But Gingrich had a plan. The way he saw it, Republicans would never be able to take back the House as long as they kept compromising with the Democrats out of some high-minded civic desire to keep congressional business humming along. His strategy was to blow up the bipartisan coalitions that were essential to legislating, and then seize on the resulting dysfunction to wage a populist crusade against the institution of Congress itself. “His idea,” says Norm Ornstein, a political scientist who knew Gingrich at the time, “was to build toward a national election where people were so disgusted by Washington and the way it was operating that they would throw the ins out and bring the outs in.”

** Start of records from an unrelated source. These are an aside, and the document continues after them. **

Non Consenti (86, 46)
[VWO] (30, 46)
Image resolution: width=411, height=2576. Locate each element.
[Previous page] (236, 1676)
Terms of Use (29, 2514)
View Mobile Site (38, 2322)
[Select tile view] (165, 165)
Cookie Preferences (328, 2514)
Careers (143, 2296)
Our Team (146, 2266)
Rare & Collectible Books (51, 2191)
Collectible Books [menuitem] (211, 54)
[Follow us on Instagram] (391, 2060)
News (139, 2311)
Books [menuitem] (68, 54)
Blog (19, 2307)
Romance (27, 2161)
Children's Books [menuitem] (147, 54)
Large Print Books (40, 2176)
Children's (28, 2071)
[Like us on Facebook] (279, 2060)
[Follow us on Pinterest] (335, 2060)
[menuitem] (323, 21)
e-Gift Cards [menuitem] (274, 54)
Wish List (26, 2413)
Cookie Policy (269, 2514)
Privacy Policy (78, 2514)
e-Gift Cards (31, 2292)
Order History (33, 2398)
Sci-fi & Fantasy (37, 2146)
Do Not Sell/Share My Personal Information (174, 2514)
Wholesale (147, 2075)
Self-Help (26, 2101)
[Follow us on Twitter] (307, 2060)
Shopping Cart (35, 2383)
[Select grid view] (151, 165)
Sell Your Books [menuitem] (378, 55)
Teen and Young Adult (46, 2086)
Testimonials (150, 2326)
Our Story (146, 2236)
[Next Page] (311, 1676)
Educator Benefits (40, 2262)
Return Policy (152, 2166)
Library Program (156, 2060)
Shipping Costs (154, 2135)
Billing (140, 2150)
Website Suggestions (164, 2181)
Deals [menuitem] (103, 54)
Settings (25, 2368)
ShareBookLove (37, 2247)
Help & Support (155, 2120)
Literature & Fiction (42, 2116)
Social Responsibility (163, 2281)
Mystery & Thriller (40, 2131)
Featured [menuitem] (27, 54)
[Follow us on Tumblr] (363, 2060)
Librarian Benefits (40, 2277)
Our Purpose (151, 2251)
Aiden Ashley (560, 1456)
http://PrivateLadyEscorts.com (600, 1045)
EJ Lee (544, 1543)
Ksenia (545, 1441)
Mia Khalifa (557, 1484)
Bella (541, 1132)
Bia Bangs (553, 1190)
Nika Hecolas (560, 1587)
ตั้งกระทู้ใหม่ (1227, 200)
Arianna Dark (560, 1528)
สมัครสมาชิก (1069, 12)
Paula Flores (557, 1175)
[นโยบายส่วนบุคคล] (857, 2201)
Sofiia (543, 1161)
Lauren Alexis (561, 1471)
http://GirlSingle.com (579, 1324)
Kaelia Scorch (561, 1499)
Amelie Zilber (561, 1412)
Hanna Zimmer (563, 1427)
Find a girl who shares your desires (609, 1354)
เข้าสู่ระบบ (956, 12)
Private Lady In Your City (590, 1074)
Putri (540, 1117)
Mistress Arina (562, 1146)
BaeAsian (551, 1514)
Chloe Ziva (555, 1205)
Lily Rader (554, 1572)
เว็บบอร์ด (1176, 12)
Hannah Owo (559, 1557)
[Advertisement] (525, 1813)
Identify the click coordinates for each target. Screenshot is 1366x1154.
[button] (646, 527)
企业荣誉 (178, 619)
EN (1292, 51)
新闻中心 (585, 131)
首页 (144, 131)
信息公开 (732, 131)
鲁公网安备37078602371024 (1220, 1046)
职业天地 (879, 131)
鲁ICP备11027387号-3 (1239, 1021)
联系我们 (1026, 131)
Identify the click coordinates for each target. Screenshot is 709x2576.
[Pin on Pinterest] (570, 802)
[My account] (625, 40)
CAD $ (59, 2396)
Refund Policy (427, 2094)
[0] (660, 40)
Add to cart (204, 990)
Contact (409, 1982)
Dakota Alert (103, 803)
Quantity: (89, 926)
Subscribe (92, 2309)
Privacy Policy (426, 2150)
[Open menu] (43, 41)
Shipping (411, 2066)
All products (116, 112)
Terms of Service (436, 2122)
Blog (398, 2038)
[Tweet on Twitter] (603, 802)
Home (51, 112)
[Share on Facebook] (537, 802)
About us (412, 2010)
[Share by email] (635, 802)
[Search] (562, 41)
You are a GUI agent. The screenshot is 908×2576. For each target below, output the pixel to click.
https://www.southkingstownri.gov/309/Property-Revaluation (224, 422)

For revolutionary purposes, the House of Representatives was less a governing body than an arena for conflict and drama. And Gingrich found ways to put on a show. He recognized an opportunity in the newly installed C-span cameras, and began delivering tirades against Democrats to an empty chamber, knowing that his remarks would be beamed to viewers across the country.
As his profile grew, Gingrich took aim at the moderates in his own party—calling Bob Dole the “tax collector for the welfare state”—and baited Democratic leaders with all manner of epithet and insult: pro-communist, un-American, tyrannical. In 1984, one of his floor speeches prompted a red-faced eruption from Speaker Tip O’Neill, who said of Gingrich’s attacks, “It’s the lowest thing that I’ve ever seen in my 32 years in Congress!” The episode landed them both on the nightly news, and Gingrich, knowing the score, declared victory. “I am now a famous person,” he gloated to The Washington Post.
Yet wading through Gingrich’s various books, articles, and think-tank speeches about Trump, it is difficult to identify any coherent set of “ideas” animating his support for the president. He is not a natural booster for the economic nationalism espoused by people like Steve Bannon, nor does he seem particularly smitten with the isolationism Trump championed on the stump.
Long ass article, but I've seen more people talking about him lately.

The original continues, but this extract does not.